Конечно. Даже на концерты мои ходит. Я стараюсь проводить с ней больше времени. Вижу, что в каких-то вещах она очень похожа на меня. В этом возрасте я тоже всегда соглашался с тем, что мне говорили старшие, а делал всё по-своему. (Смеется.) Радует, что Ева — очень умная девочка, ей достаточно легко дается учеба, да и всё, чем она занимается. Хотя тут я немного переживаю, потому что мне тоже всё давалось легко, и я в итоге это забрасывал: становилось скучно и неинтересно. Мне ужасно любопытно за ней наблюдать — сейчас дети растут в каком-то виртуальном мире, не так, как мы. У нас с братом долгое время было лишь одно деревянное ружье, вокруг которого мы могли, играя, построить целый мир: тут и армия, и казармы, и война... Сейчас дети поглощены соцсетями, а так как мне важно быть для дочери другом, я стараюсь интересоваться всем, что интересно ей. Иногда хочется включить строгого папу и запретить что-то, но этот метод не очень эффективен, как показывает практика. Тут как-то Ева рассказала мне, что у нее есть аккаунт в приложении типа Tik Tok, где она снимает и выкладывает ролики для себя. Я там зарегистрировался и понял, что у нее и роликов наснято уже прилично, и подписчиков уже столько, что скоро она может и меня перегнать. (Смеется.)
А ты там под своим именем зарегистрировался?
★ ★ ★
ЗАДАНИЕ. Перечислите по статье о дочери Еве всё, что входило в игровой мир, который рассказчик с братом строили вокруг деревянного ружья.

СОСТАВ ДАННЫХ.
★ ★ ★
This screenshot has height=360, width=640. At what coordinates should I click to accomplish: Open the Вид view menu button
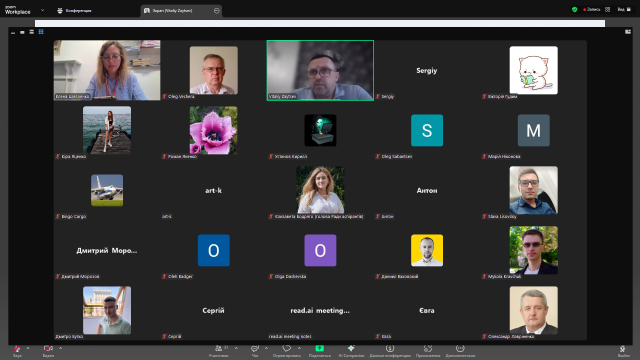[624, 9]
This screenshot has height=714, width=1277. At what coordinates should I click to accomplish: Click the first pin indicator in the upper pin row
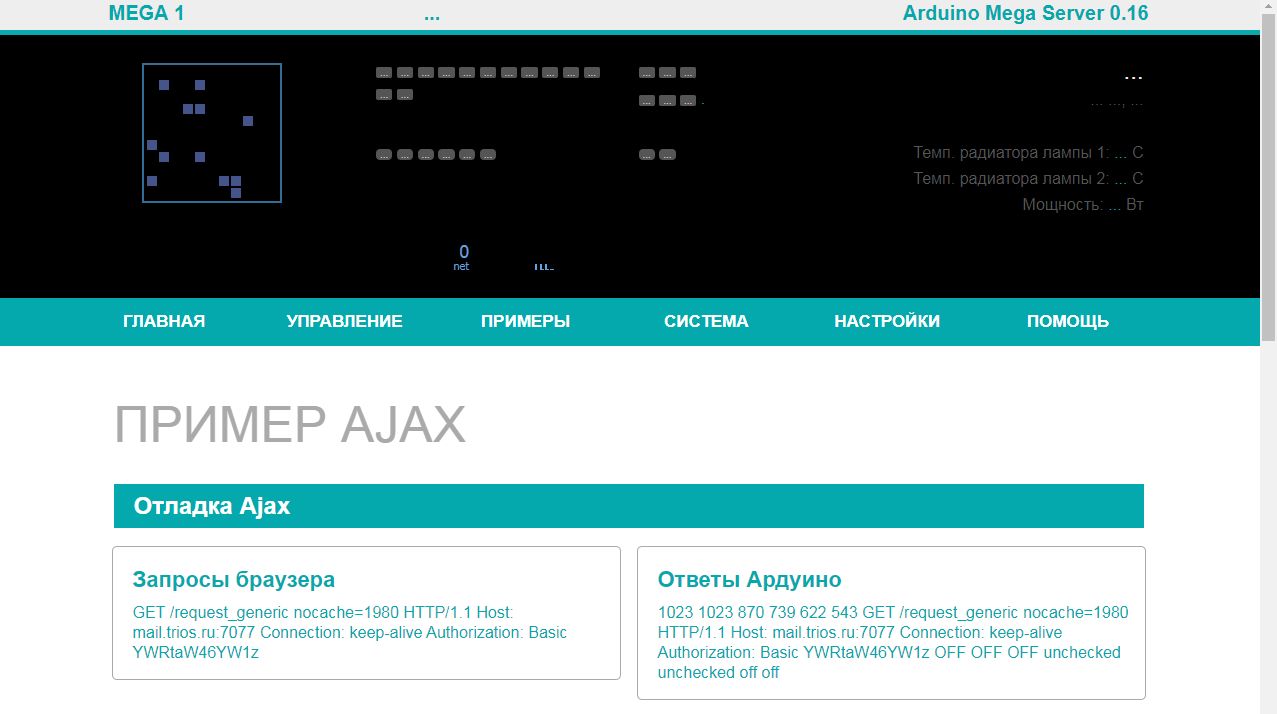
★ ★ ★
ОТВЕТ. В этот игровой мир входили армия, казармы и война.